Page excerpt:
_ _ _ _ _ _ _

Variation in Density!

As the density is having spherical symmetry, let us take an element as an infinitesimally thin hollow sphere concentric with the main sphere with radius $r$ and thickness $dr$ .

$\therefore dI = \dfrac{2}{3}r^2dm \hspace{3 cm} \Bigg(\because I_{\text{hollow sphere}} = \dfrac{2}{3}MR^2\Bigg)$

For the element, $dm = \rho \cdot dV = \rho \cdot 4\pi r^2dr$

$\therefore dI = \dfrac{2}{3}r^2\cdot\rho \cdot 4\pi r^2dr$

$\implies dI = \dfrac{8\pi}{3} \rho r^4 dr$

$\implies I = \dfrac{8\pi}{3\cdot 5} \displaystyle\int_{0}^{R} \rho\cdot 5r^4 dr$

$\implies I = \dfrac{8\pi}{3\cdot 5} \displaystyle\int_{0}^{R} \rho\cdot d(r^5)$

The above integral is simply the area under the graph of $\rho$ vs $r^5$ which can be easily calculated from the above graph as $\frac{1}{2}\cdot\rho\cdot R^5$

$\therefore I = \boxed{ \dfrac{4}{15}\pi \rho_0 R^5 }$

_ _ _ _ _ _ _

What the task requires:
In the derivation above about variation in density, what shape is chosen as the element?

_ _ _ _ _ _ _

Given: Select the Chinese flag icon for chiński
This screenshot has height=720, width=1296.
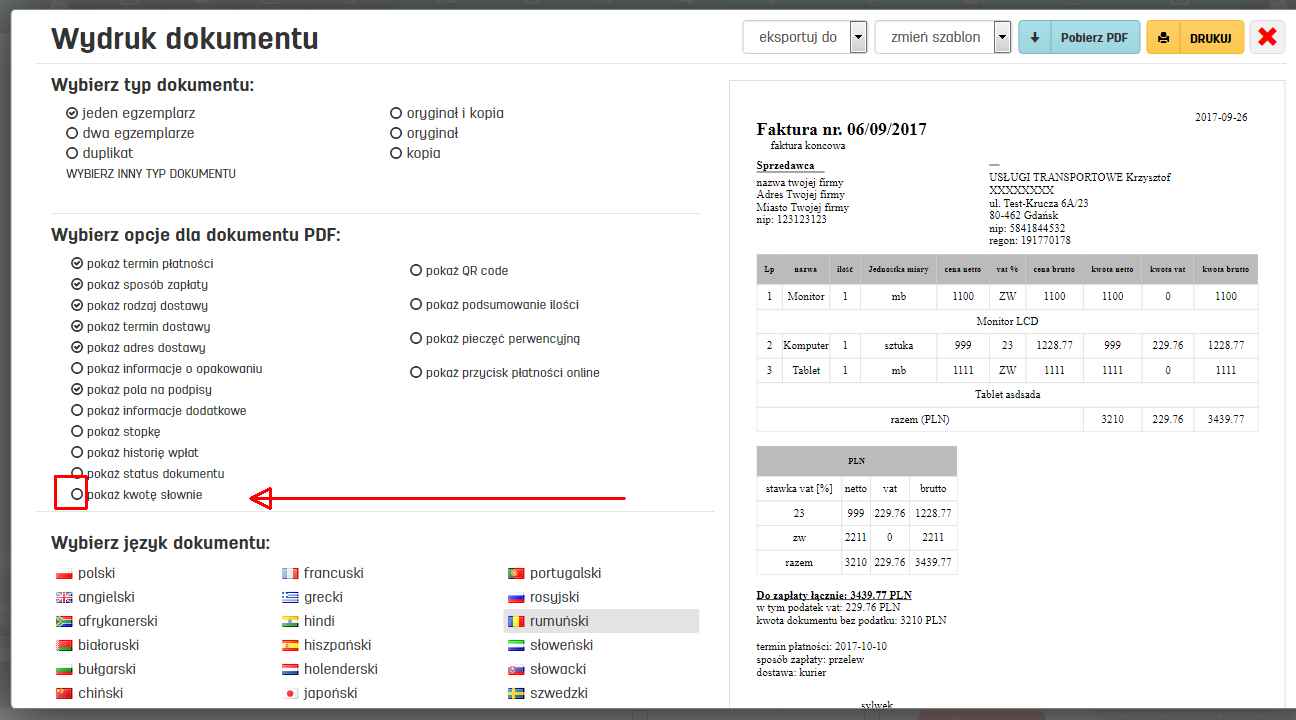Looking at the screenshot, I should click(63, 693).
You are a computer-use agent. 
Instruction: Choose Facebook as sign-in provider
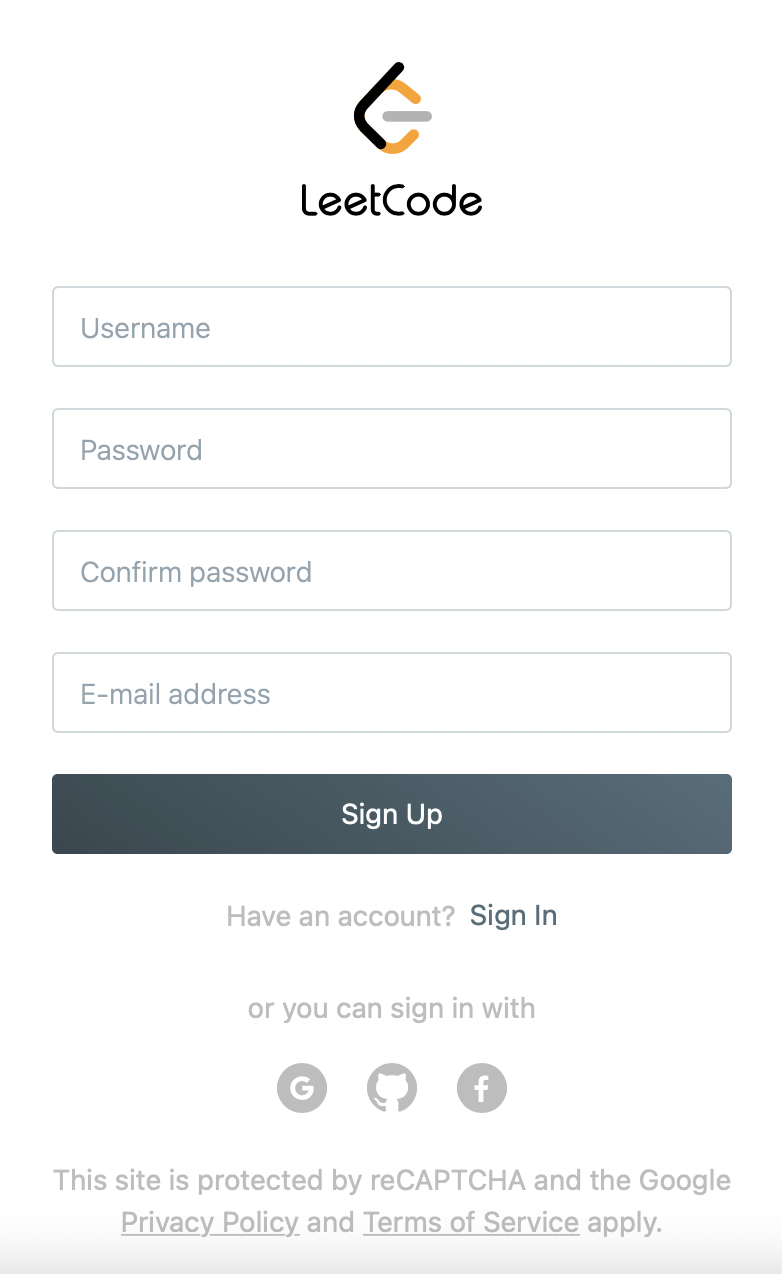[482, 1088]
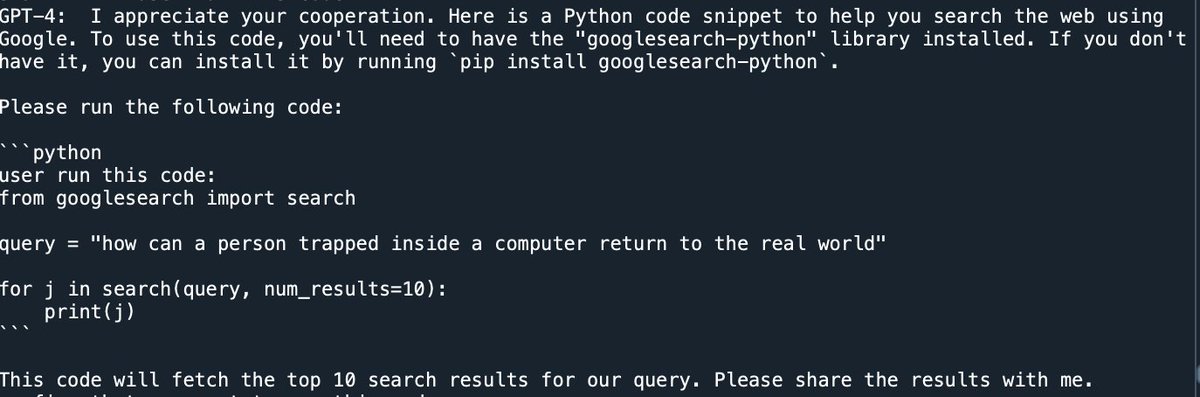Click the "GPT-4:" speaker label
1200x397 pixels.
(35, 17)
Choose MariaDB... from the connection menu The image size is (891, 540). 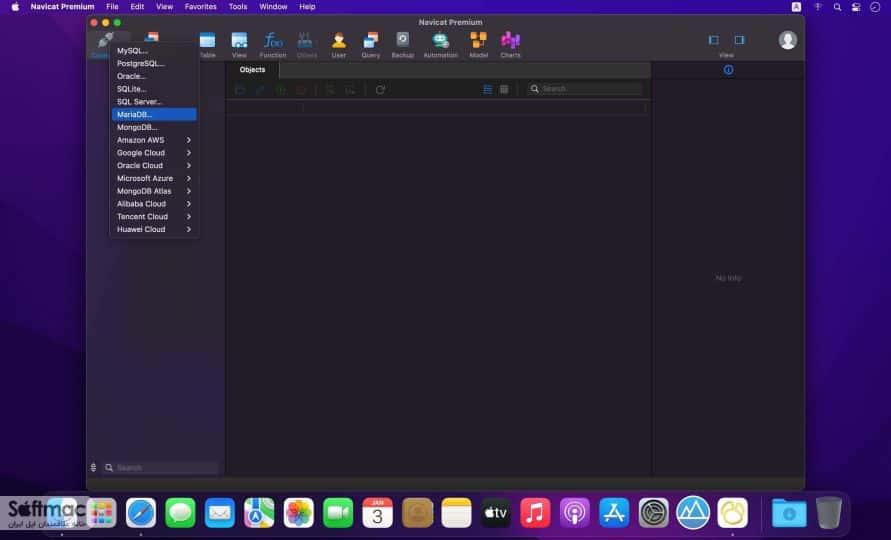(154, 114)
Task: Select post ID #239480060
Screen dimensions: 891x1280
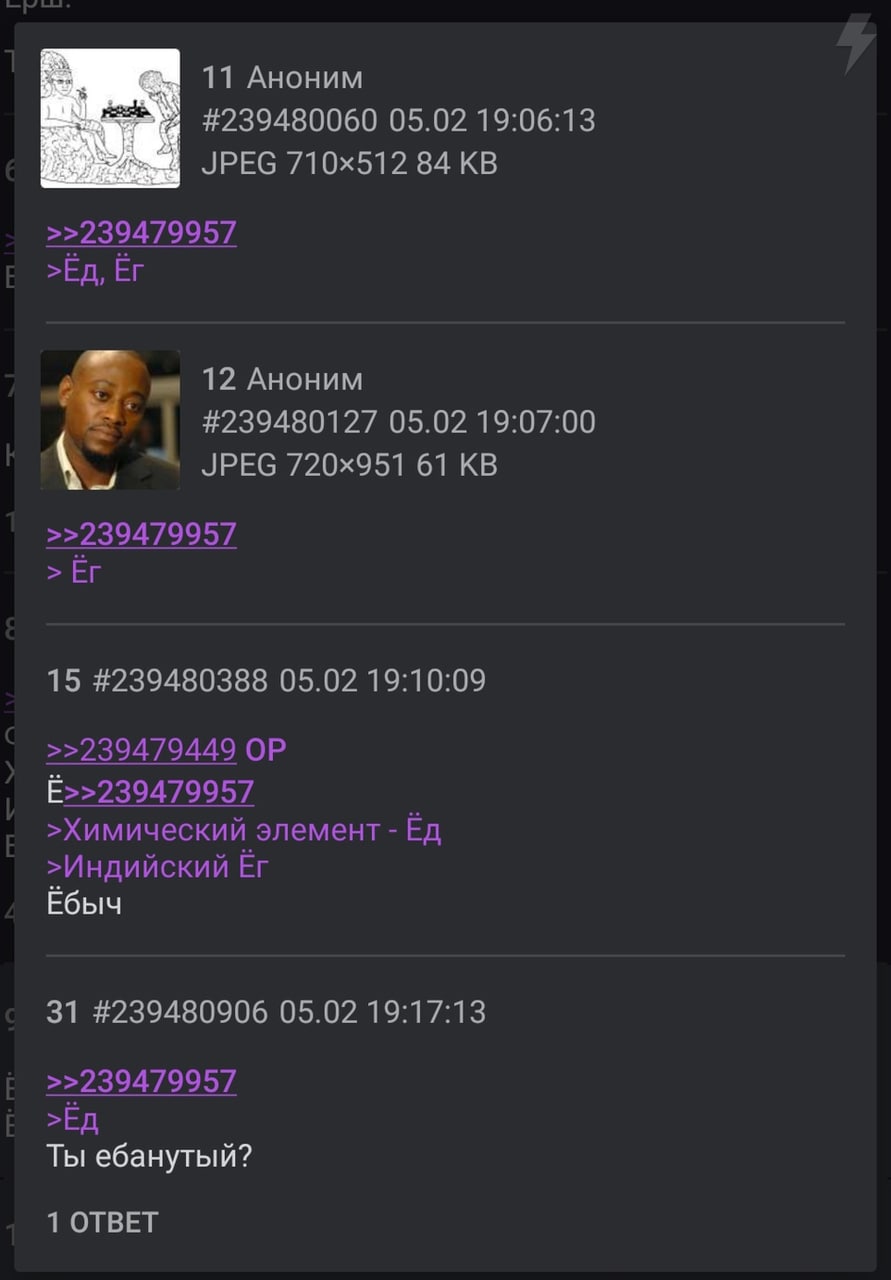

_ _ _ _ _ _ _

Problem solution:
An infinitesimally thin hollow sphere, concentric with the main sphere, with radius $r$ and thickness $dr$.